### Requirement
Continue the news report on the animal welfare complaints against Oregon State University, picking up right after its last sentence.

### Given text
Records also show a cow died after it went down in "head locks" and hung itself.
Another public record shows a whistleblower contacted the university after a cow became sick with mastitis, recommending the cow be euthanized. But instead, the whistleblower claims officials refused and "prolonged the suffering of the cow."
"We are pushing for the maximum penalty of $10,000 per infraction, per animal," said Michael Budkie, executive director of SAEN.
Jolie Dickerson, a senior and animal science major, said OSU takes better care of their animals compared to some private ranchers.
"Every class that I've taken, we've had to go through a series of classes on animal welfare and how to handle the animals," Dickerson said. "We're pretty compassionate with what we are doing. We don't want our animals be hurt at any point."
The following is a statement from Vice President of University Relations and Marketing Steve Clark:
"We dispute these characterizations as not being representative of the facts of the unexpected events, which the university had previously self-reported and positively dealt with.
"Oregon State University humanely conducts research and teaching involving animals to advance the knowledge, wellness and care of humans and animals and takes very seriously matters of animal welfare. OSU faculty, staff and students are required to adhere to the highest ethical standards while using animals in research and teaching.

### Information shown
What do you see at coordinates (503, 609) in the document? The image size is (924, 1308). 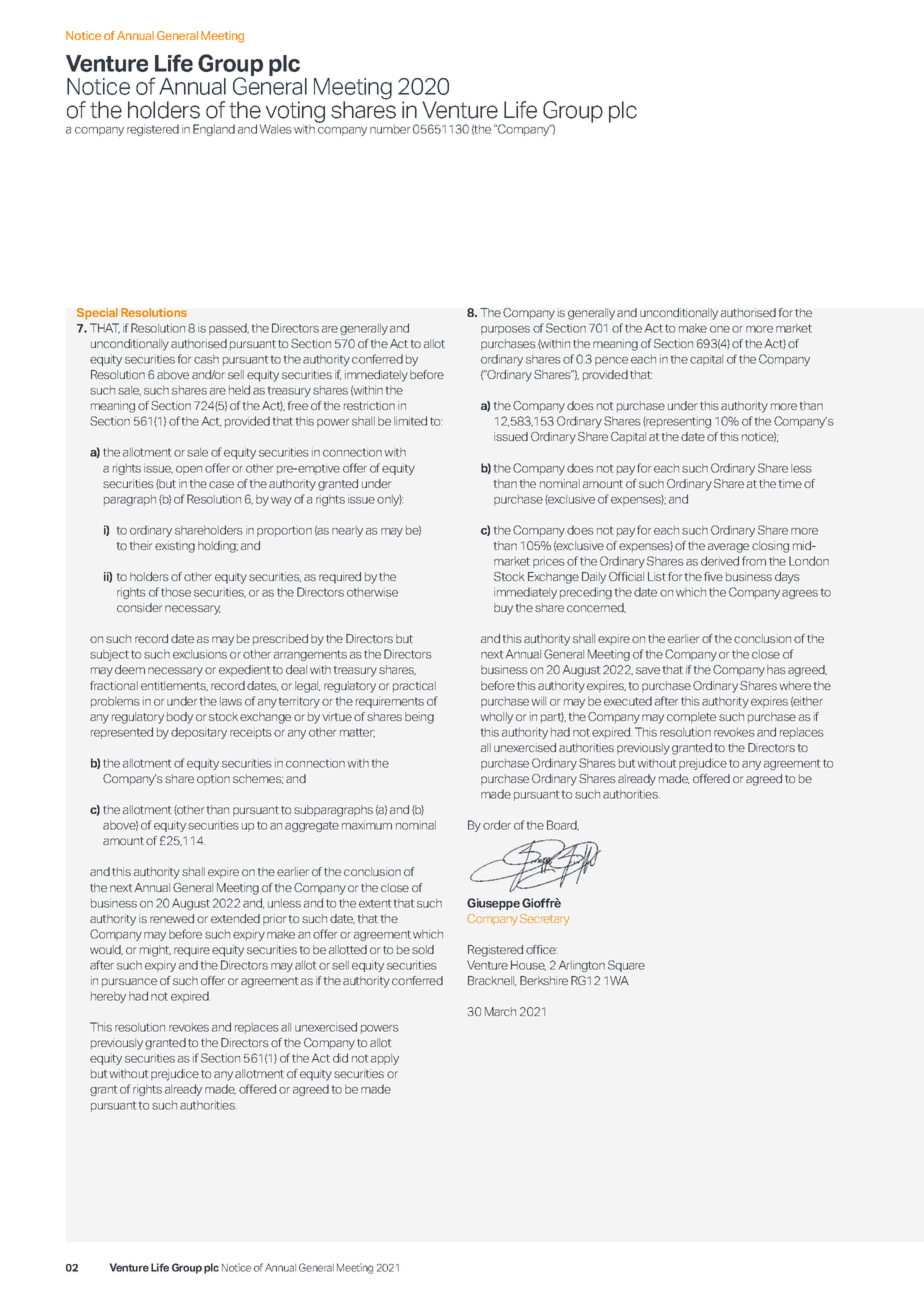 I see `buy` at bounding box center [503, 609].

### Answer to this task
"OSU conducts hundreds of research and teaching activities annually involving thousands of animals, birds, amphibians and reptiles, and millions of fish.
"In all cases, it is OSU’s goal that adverse and unforeseen events are appropriately managed to prevent or minimize animal pain and suffering, as much as possible, and that necessary steps are taken to prevent recurrence.
"These cases represent unforeseen impacts to five of the more than 12,000 animals in OSU’s care.
"OSU’s Institutional Animal Care and Use Committee (IACUC) and attending veterinarian in the university’s Laboratory Animal Resource Center independently oversee the care and use of animals and related procedures. This oversight is in keeping with federal Animal Welfare Act and regulations, and is in keeping with animal care standards required by funding entities, such as National Institute of Health, U.S. Department of Agriculture and National Science Foundation. Unexpected incidents, non- compliance, facility issues and other program concerns are required to be reported to the IACUC.
"Unexpected events rarely occur. OSU’s systems require such events to be reported and acted upon under IACUC review. Actions that will be taken following the report of an unexpected event include clarification of the events and reason that resulted in an unexpected event and steps to be taken to avoid future incidents.
"Mr. Budkie also mischaracterizes OSU’s reporting to the U.S. Department of Agriculture information regarding improper surgical procedures involving sheep.
"OSU self-reported this matter on Aug. 15, 2018, to the Office of Laboratory Animal Welfare within the U.S. Department of Health and Human Services. And an investigation and oversight of these matters, including corrective measures, were completed by the Institutional Animal Care and Use Committee. Since these actions were taken by the university, the federal Office of Laboratory Welfare said in August 2018 that it had determined that OSU had implemented sufficient measures to correct this matter and prevent its recurrence.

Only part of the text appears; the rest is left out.